Source:
# Back to the flower bed today, I think I have this lens and body figured out.



## greybeard (Sep 19, 2014)

D7000 105 micro nikkor @ f/9 1/500 AUTO ISO (Manual)


----------



## chris foxe (Sep 19, 2014)

beautiful !!


----------



## greybeard (Sep 19, 2014)

Thanks chris


----------



## orionmystery (Sep 20, 2014)

Lovely shots, greybeard.


----------



## baturn (Sep 20, 2014)

Yup, very nice. Especially like the dof in the 1st.


----------



## greybeard (Sep 20, 2014)

Thanks orion, thanks baturn


----------



## Flyextreme (Sep 20, 2014)

Both are nice but, I'm partial to the Skipper butterfly.


----------



## greybeard (Sep 20, 2014)

Flyextreme said:


> Both are nice but, I'm partial to the Skipper butterfly.


Me too.


----------



## Flyextreme (Sep 20, 2014)

So much so, that it's now your Avatar....Nice!


----------



## greybeard (Sep 21, 2014)

yeah, this shot just makes me smile, like he is sticking his tongue out at me or maybe he is a she..........lol


----------



## avraam (Sep 27, 2014)

great shots, like these bluhr)


----------

Given material:
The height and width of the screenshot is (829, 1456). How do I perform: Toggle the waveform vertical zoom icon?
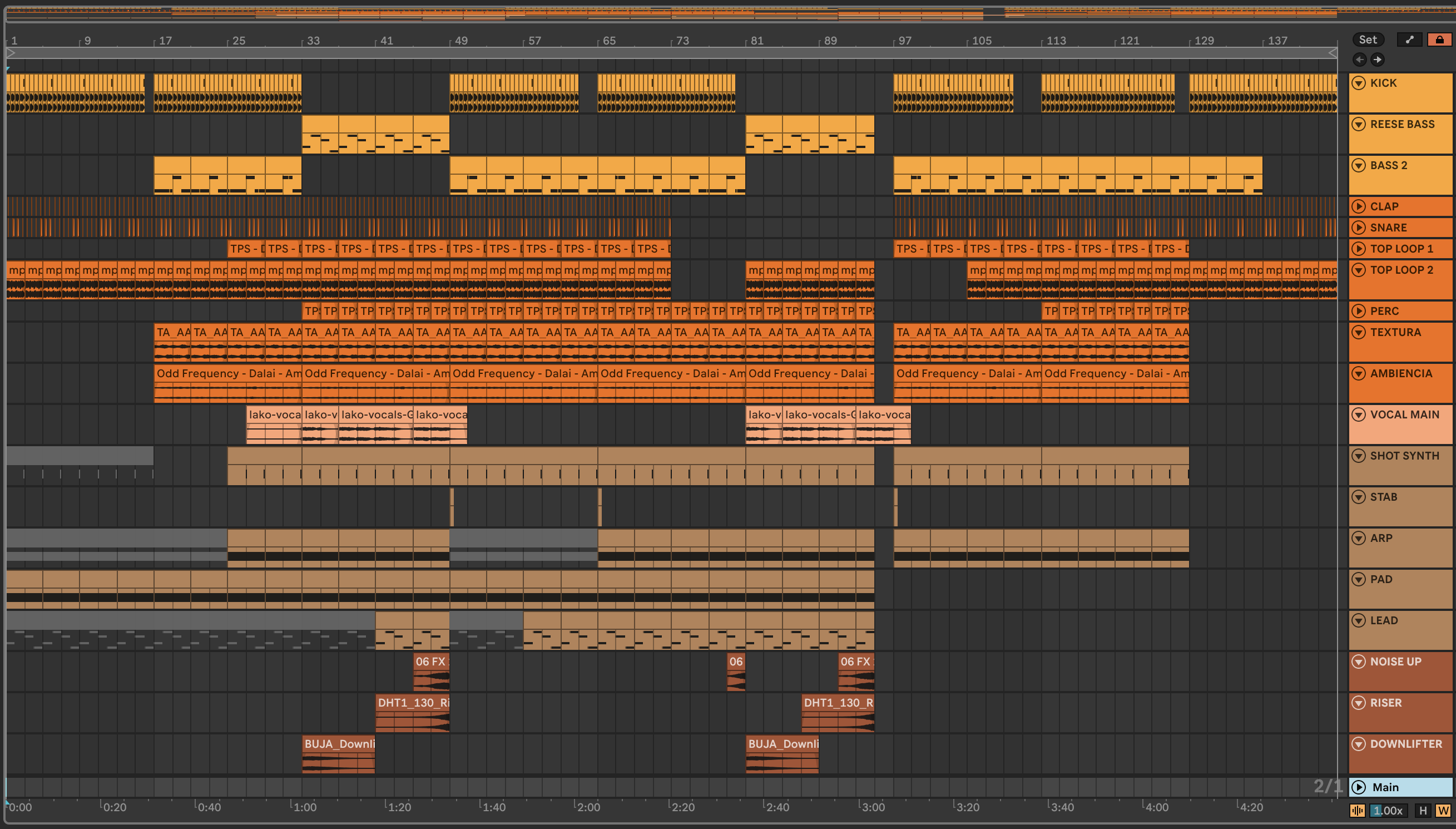click(1357, 810)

Aim of the exercise:
Translate this sentence from the flower bed thread into Spanish: "Both are nice but, I'm partial to the Skipper butterfly." Nothing in the listing is needed.

Worked answer:
Las dos son bonitas, pero tengo preferencia por la mariposa hespérida.